SATOOK Documentary — Smithsonian National Museum of Asian Art

What does faith look like after genocide?

In this intimate documentary produced for the Smithsonian National Museum of Asian Art, Loung sits down with filmmaker praCh Ly for a conversation about the role Buddhism and faith have played in her healing journey. Moving beyond survival, Loung explores how spiritual practice became her path back to reclaim joy.

One of four conversations with survivors and diaspora of the Khmer Rouge genocide, SATOOK is a film about faith and memory — and about what it means to carry a culture forward through the deepest darkness.

Women in the World Summit — with Angelina Jolie, Loung Ung & Tina Brown

Women in the World founder Tina Brown sits down with director Angelina Jolie and Loung to discuss the making of First They Killed My Father — the Netflix film adaptation of Loung's bestselling memoir, co-written by Loung and directed by Jolie. A rare and candid conversation about storytelling, survival, and the power of bringing one of history's most important untold stories to the world stage.

Before you leave this webpage, I ask this of you.

Today, tonight, tomorrow, tell the person you love that you love them.

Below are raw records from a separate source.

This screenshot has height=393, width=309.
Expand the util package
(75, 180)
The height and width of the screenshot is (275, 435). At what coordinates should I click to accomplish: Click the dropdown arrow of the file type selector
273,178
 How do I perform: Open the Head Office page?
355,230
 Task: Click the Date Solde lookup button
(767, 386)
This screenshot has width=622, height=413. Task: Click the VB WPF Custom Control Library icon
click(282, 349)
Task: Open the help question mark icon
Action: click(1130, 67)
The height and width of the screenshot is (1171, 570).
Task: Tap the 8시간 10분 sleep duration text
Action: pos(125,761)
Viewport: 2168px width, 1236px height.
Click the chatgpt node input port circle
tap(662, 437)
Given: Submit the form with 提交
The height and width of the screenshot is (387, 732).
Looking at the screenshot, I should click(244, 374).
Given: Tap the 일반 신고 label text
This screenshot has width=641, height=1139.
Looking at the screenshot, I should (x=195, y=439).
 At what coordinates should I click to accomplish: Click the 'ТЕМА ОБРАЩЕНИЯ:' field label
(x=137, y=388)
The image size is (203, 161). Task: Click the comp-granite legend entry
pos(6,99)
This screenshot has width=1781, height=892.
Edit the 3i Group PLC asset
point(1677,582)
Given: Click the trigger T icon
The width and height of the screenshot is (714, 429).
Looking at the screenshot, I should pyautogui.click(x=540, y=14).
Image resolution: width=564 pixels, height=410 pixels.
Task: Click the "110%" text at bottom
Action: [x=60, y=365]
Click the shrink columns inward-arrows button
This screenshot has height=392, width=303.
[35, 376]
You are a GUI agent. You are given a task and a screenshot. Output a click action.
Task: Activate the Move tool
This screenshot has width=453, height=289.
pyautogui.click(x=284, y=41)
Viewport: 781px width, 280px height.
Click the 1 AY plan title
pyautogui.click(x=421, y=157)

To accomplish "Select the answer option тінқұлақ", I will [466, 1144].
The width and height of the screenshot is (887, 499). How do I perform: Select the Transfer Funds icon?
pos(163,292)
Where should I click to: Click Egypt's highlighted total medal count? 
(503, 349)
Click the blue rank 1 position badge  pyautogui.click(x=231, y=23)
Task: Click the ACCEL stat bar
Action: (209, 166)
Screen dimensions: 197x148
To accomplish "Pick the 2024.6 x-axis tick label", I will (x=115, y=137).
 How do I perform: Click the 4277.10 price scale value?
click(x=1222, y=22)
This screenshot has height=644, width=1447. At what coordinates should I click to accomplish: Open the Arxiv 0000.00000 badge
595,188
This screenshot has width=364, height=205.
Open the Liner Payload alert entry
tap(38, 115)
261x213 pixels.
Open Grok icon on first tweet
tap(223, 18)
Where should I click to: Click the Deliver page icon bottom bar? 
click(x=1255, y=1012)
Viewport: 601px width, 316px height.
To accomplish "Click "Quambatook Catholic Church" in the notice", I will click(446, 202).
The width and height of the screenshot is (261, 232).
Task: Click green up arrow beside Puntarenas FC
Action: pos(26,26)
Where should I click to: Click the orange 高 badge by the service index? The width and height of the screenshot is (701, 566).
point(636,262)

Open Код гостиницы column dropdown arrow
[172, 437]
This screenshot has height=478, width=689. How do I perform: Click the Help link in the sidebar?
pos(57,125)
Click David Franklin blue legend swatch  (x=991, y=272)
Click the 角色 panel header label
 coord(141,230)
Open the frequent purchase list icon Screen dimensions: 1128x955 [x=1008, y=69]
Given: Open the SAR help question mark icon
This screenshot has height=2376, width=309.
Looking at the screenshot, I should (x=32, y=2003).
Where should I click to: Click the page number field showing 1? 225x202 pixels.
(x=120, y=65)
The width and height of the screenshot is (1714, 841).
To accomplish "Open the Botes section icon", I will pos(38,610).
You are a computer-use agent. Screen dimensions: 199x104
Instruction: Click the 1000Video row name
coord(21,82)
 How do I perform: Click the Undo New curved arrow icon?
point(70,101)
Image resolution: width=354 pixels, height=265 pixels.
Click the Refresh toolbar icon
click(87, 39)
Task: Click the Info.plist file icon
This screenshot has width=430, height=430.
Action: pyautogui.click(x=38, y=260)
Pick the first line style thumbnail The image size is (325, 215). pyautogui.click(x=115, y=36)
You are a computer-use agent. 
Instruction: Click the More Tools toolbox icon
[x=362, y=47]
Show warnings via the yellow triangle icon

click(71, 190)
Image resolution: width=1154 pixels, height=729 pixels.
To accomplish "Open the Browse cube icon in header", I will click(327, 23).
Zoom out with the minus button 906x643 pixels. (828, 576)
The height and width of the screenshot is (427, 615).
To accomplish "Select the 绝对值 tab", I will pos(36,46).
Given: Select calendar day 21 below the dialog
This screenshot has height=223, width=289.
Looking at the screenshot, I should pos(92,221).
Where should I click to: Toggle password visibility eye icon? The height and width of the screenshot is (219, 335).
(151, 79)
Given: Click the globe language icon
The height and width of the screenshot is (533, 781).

Never take this ability for granted.

I would give anything to have just another minute with my parents and siblings to say this to them.

When you sit together, take that moment in. Look around the table. See who you love and who loves you — be they your furry family or human family. They are the most important in your world.

And when you leave your home, commit to one thing — one small, beautiful thing — to make this world better. Stand up for someone. Send out a silent prayer for peace. Wish your neighbors well. Unite with a cause.

There are over 1.5 million charitable organizations in this country, populated by people doing good. Find yours. Bake cookies for Girl Scouts. Sing in celebration of survivors. Read to children.

And yet — some of us are not yet privileged enough to have protectors, mentors, and allies. Many of us are in spaces and places where we cannot yet stand for ourselves, raise our voices, or create the change we wish to see. Perhaps it is unsafe. Or too painful. Or we have not yet learned enough.

I know — because I was that person.
That is why I speak. That is why I write. And that is why I ask this of you.